» **题目要求**
从包含“Where should I”的那一行开始，到包含“tap(637, 215)”的那一行结束，把这几行数据重写一遍，将其中的“dropdown”换成“menu”，其余内容保持不变。答案中不要写入图片。

» **已知数据**
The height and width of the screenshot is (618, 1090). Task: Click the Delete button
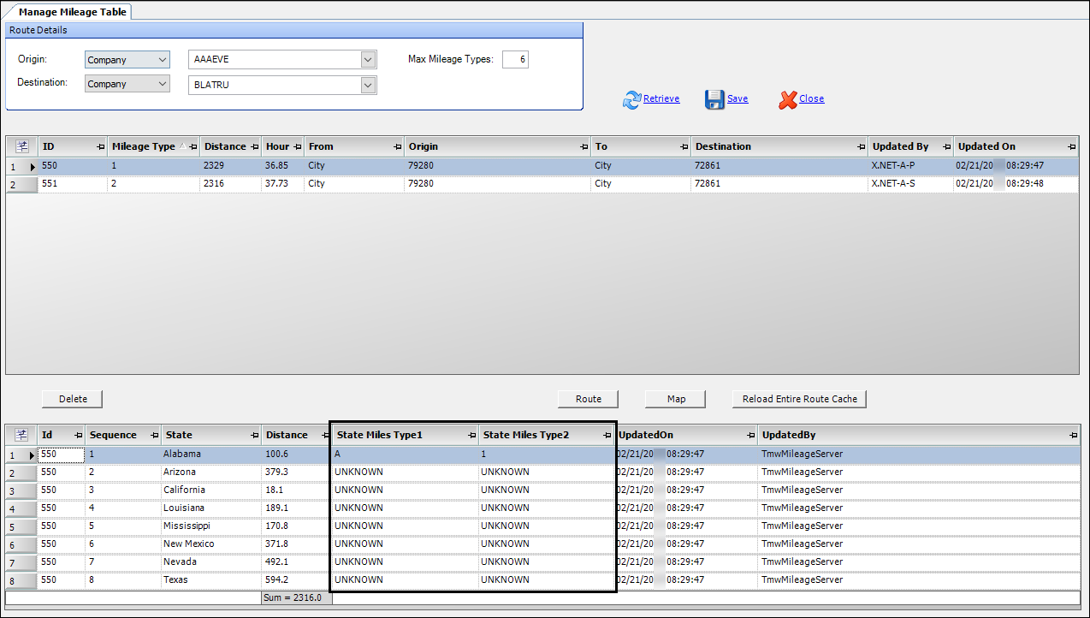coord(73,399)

==

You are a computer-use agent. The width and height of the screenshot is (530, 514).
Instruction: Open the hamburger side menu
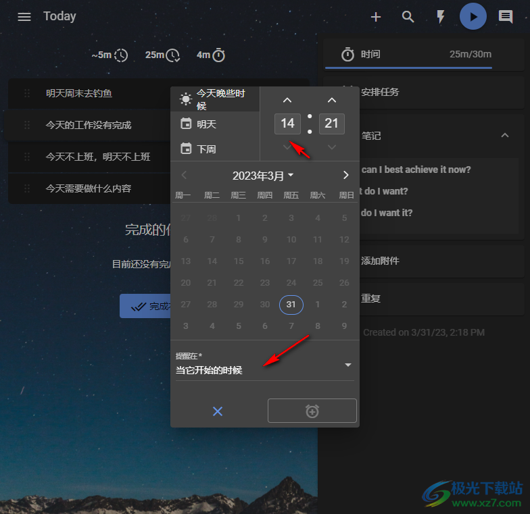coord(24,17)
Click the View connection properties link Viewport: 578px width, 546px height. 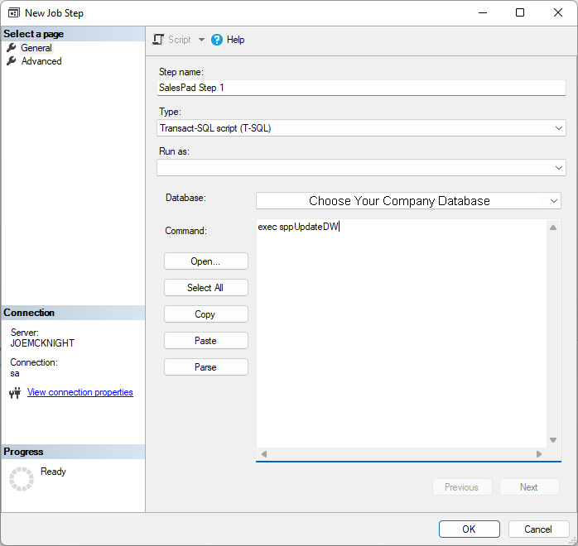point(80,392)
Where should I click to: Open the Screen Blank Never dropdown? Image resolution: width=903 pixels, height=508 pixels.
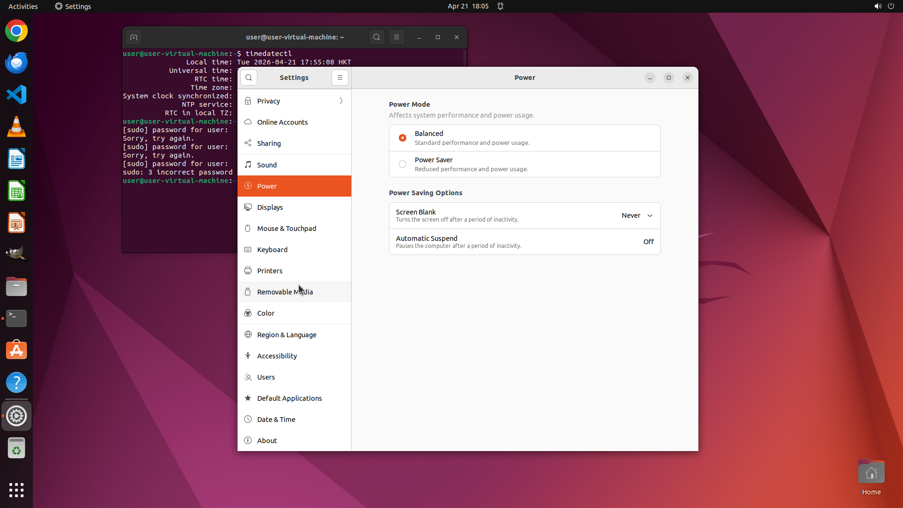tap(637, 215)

» **书面作答**
Where should I click to: Open the Screen Blank Never menu? Image resolution: width=903 pixels, height=508 pixels.
tap(637, 215)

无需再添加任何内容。